Exercise inputs:
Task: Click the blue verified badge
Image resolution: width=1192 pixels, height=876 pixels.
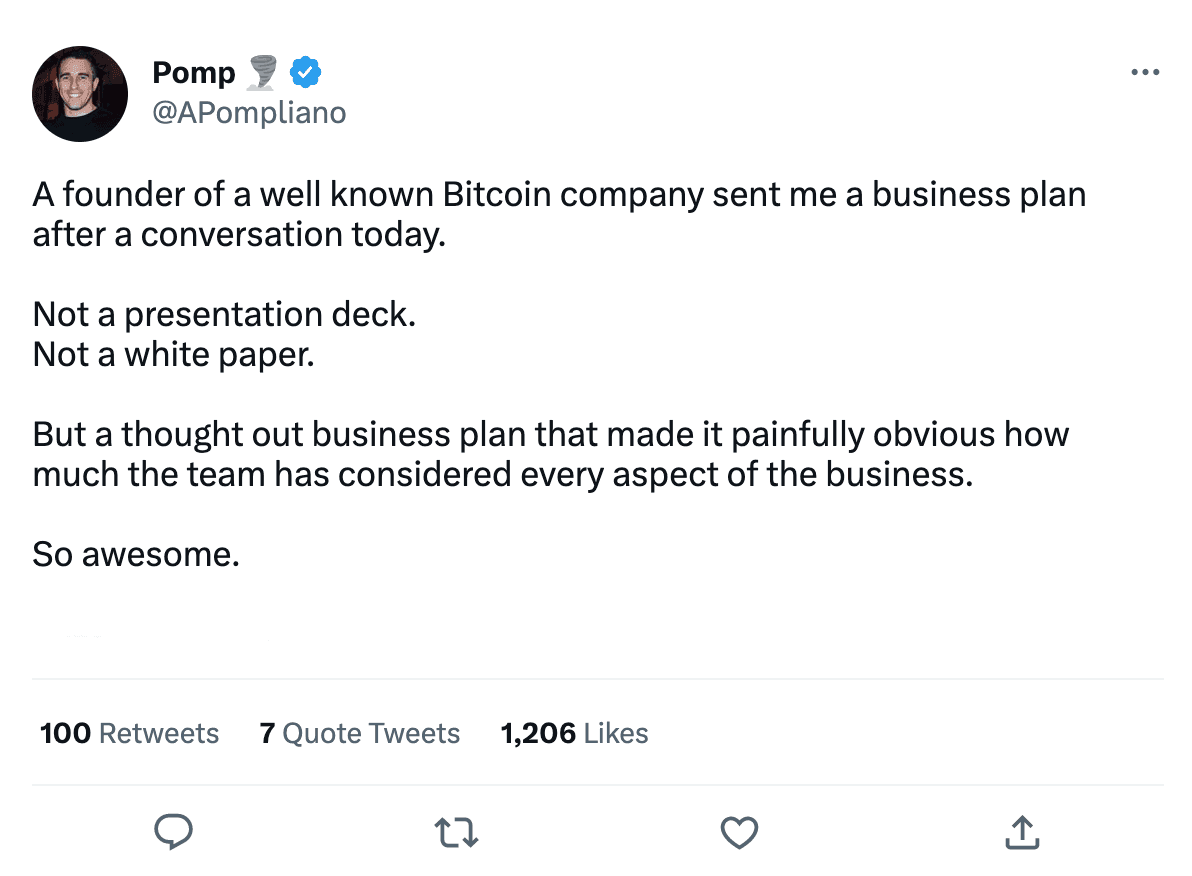Action: pyautogui.click(x=305, y=73)
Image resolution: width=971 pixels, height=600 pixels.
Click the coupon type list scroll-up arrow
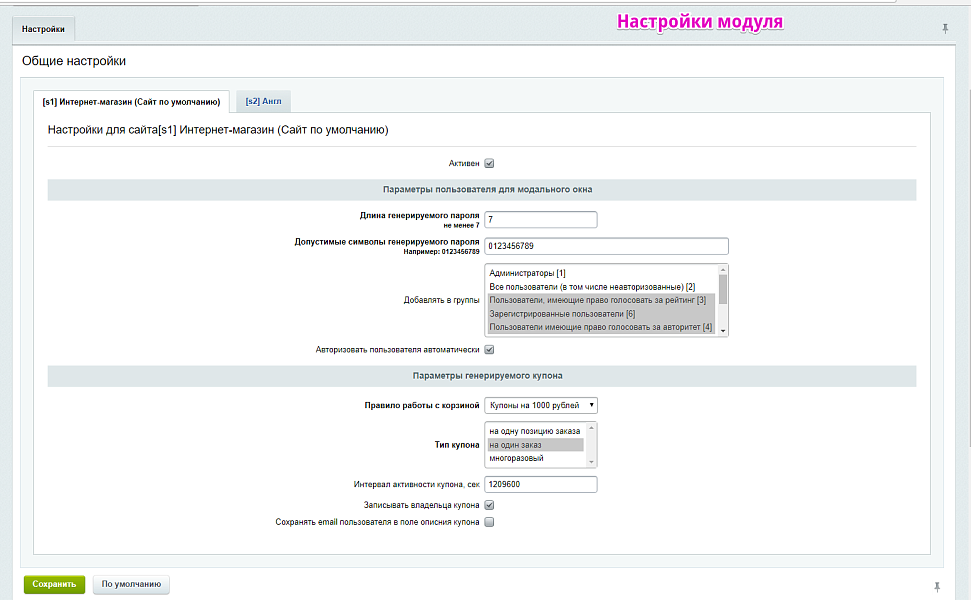click(592, 428)
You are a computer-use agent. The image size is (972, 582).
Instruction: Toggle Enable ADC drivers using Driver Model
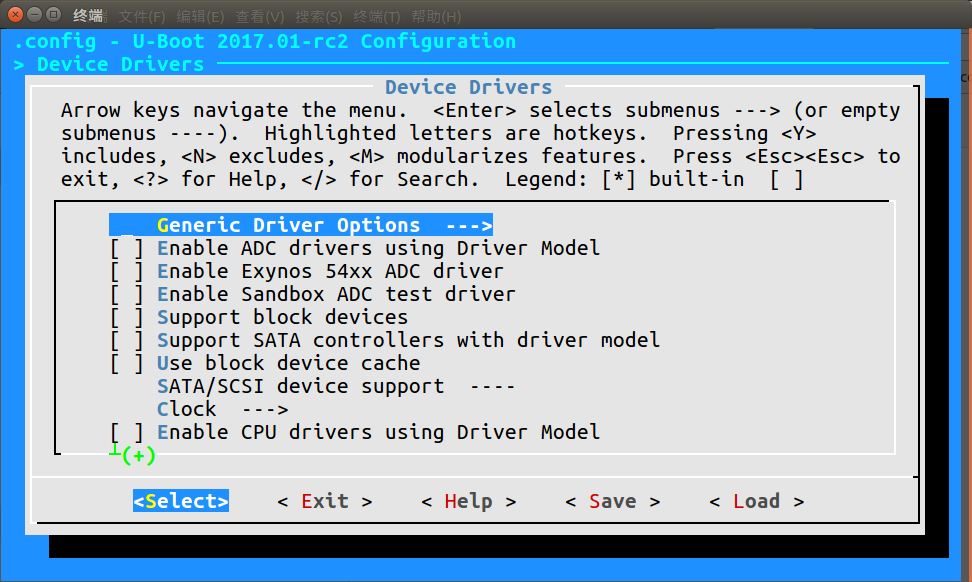click(x=127, y=248)
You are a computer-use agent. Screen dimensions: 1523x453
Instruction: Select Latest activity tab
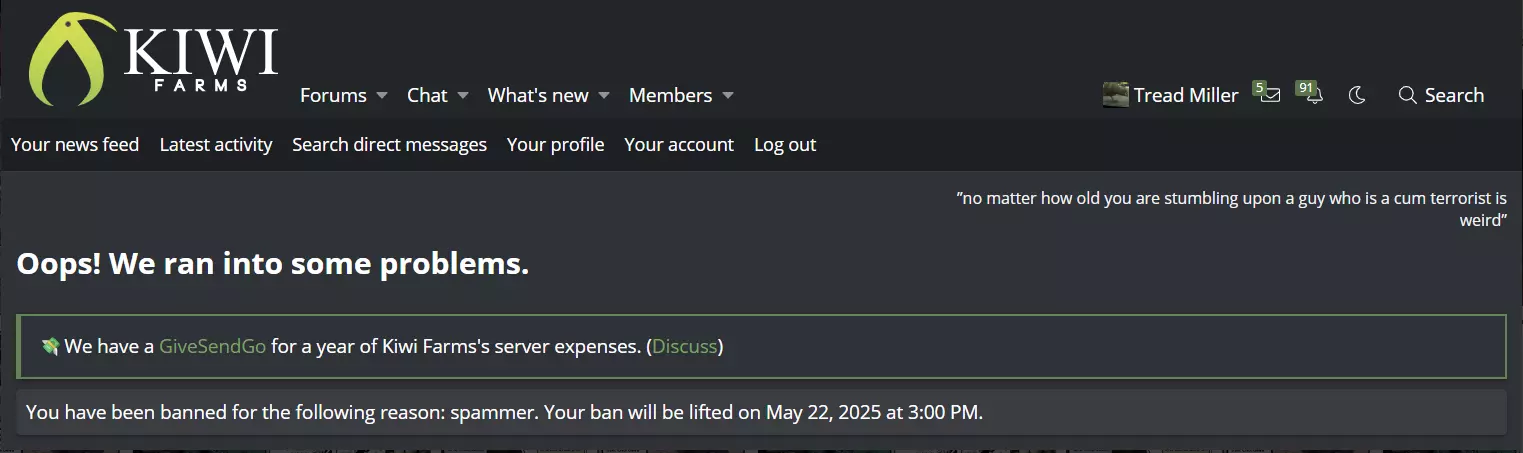click(x=216, y=145)
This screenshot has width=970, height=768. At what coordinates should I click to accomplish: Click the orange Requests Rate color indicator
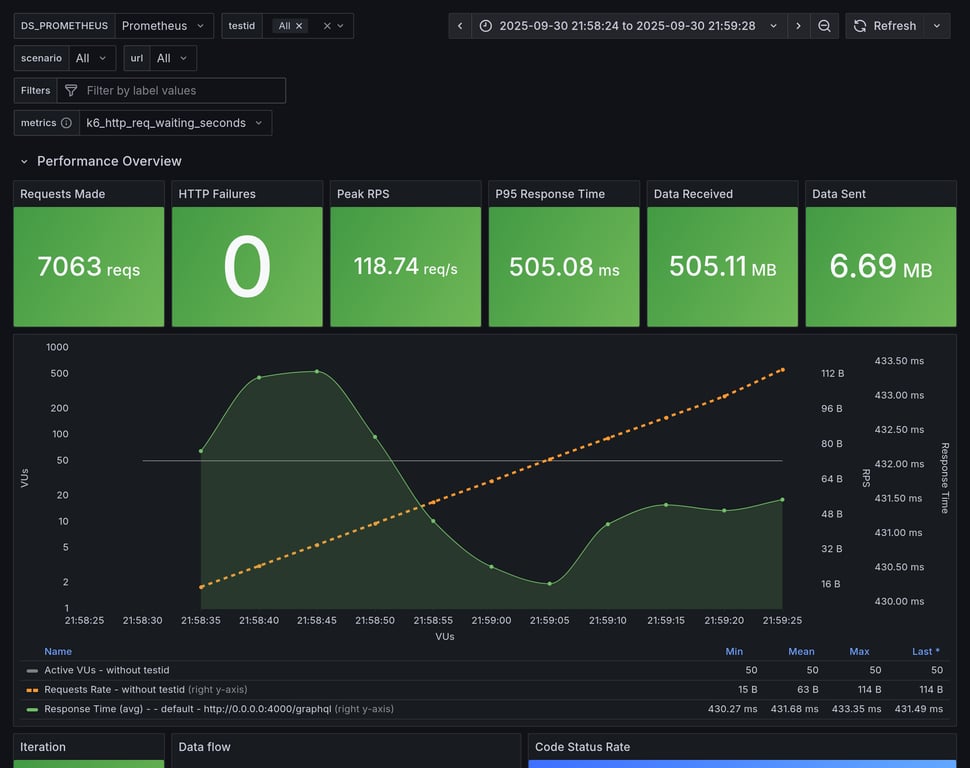point(32,690)
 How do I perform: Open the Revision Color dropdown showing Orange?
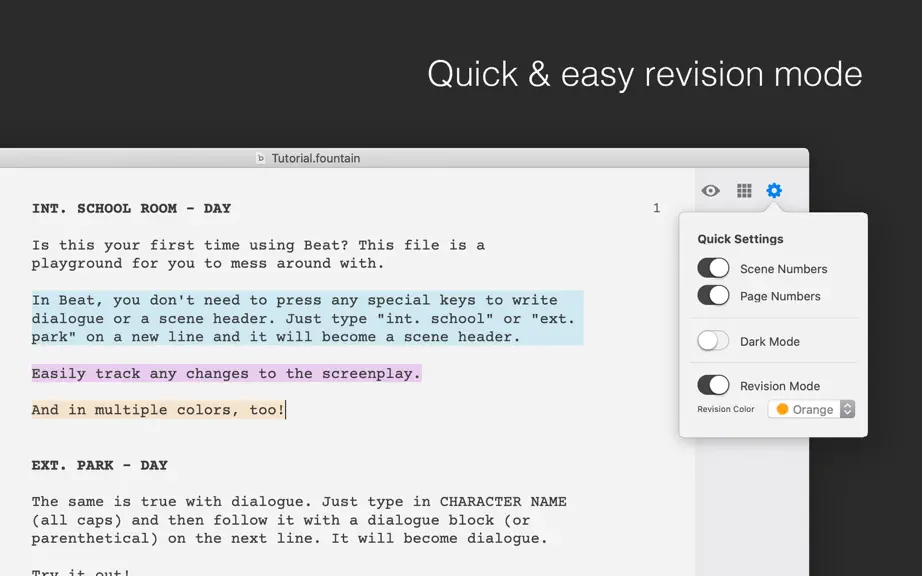[811, 409]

Exercise objective:
Print the entries above word for word, without pictures.

Exercise answer:
Task: Click the blue verified badge
Image resolution: width=1192 pixels, height=876 pixels.
Action: pyautogui.click(x=305, y=73)
Image resolution: width=971 pixels, height=600 pixels.
Click the coupon type list scroll-up arrow
click(592, 428)
You are a computer-use agent. The image size is (972, 582).
Instruction: Toggle Enable ADC drivers using Driver Model
click(x=127, y=248)
You are a computer-use agent. Screen dimensions: 1523x453
Instruction: Select Latest activity tab
click(x=216, y=145)
This screenshot has width=970, height=768. At what coordinates should I click to accomplish: Click the orange Requests Rate color indicator
point(32,690)
 How do I perform: Open the Revision Color dropdown showing Orange?
[811, 409]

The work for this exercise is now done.